Vital Statistics:
| Last | Change | Percent | |
| S&P Futures | 1400.5 | 2.3 | 0.16% |
| Eurostoxx Index | 2427.8 | -4.5 | -0.19% |
| Oil (WTI) | 93.89 | 0.5 | 0.58% |
| LIBOR | 0.438 | 0.001 | 0.17% |
| US Dollar Index (DXY) | 82.69 | 0.293 | 0.36% |
| 10 Year Govt Bond Yield | 1.72% | 0.07% | |
| RPX Composite Real Estate Index | 189.1 | 0.1 |
Markets are grinding higher on no real news. FWIW, the markets seem to be getting back into “risk-on” mode, with the latest rally in the stock market and the sell-off in the 10 year. After breaking 1.40, a few weeks ago, the 10-year is now over 7.2%. MBS are down about 1/4 of a point.

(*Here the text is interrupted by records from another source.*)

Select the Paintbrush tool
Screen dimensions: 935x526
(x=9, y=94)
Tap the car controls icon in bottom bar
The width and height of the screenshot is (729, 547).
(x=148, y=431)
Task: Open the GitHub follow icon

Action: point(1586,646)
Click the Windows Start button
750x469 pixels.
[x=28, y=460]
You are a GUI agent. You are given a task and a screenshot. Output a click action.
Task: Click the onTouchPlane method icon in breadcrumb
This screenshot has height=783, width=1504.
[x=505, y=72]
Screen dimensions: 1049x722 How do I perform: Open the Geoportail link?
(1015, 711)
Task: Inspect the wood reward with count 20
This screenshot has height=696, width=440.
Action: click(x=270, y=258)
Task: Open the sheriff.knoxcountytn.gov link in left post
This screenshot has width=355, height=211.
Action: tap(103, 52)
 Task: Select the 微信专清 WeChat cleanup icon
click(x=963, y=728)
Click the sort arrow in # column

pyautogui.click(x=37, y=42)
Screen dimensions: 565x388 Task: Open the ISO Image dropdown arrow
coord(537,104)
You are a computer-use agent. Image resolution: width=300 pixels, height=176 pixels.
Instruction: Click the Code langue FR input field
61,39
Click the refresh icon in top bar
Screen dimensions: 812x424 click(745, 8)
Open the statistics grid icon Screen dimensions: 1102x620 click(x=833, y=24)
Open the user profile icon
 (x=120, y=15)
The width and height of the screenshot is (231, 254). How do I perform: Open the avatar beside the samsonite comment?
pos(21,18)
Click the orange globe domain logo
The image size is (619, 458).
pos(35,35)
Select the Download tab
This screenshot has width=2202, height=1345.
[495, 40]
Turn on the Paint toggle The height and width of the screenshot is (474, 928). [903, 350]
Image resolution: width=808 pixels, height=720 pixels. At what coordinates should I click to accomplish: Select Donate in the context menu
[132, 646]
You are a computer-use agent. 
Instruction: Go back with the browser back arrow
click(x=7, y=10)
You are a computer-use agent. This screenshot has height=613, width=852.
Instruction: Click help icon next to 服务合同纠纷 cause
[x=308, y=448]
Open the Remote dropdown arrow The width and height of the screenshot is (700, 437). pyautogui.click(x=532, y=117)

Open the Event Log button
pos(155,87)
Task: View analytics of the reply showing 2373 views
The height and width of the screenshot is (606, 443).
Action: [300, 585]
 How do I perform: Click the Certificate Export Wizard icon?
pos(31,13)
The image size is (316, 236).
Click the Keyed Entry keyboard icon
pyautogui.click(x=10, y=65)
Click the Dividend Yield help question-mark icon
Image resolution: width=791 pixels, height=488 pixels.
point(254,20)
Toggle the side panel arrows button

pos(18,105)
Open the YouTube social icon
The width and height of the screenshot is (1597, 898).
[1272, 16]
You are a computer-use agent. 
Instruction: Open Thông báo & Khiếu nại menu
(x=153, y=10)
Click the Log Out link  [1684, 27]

Mortgage delinquencies fell to 7.58%, slightly higher than the street 7.4% estimate. Foreclosures edged down to 4.27%.
The eminent domain issue is becoming bigger as FHFA weighs in. To recap, San Bernardino has proposed to use eminent domain to seize performing underwater mortgages from investors. They would pay the investors a “fair price” – presumably lower than the value of the property – and write down the principal of the mortgage to the market value of the house. SIFMA (who oversees a critical part of the securitization market) warned San Bernardino that if they followed this path that newly-mortgages originated in that area would be ineligible for inclusion into TBA pools, which would make it extremely difficult to get a mortgage there. California Lieutenant Governor Gavin Newsom fired back, telling the organization to “cease making threats to the local officials of San Bernardino County.” Now FHFA has stepped in with a notice expressing “significant concerns” regarding the proposal, which is really more or less theft. Unless the county backs off, this could become to big to ignore, making it an explosive issue (for Democrats, at least) going into the election.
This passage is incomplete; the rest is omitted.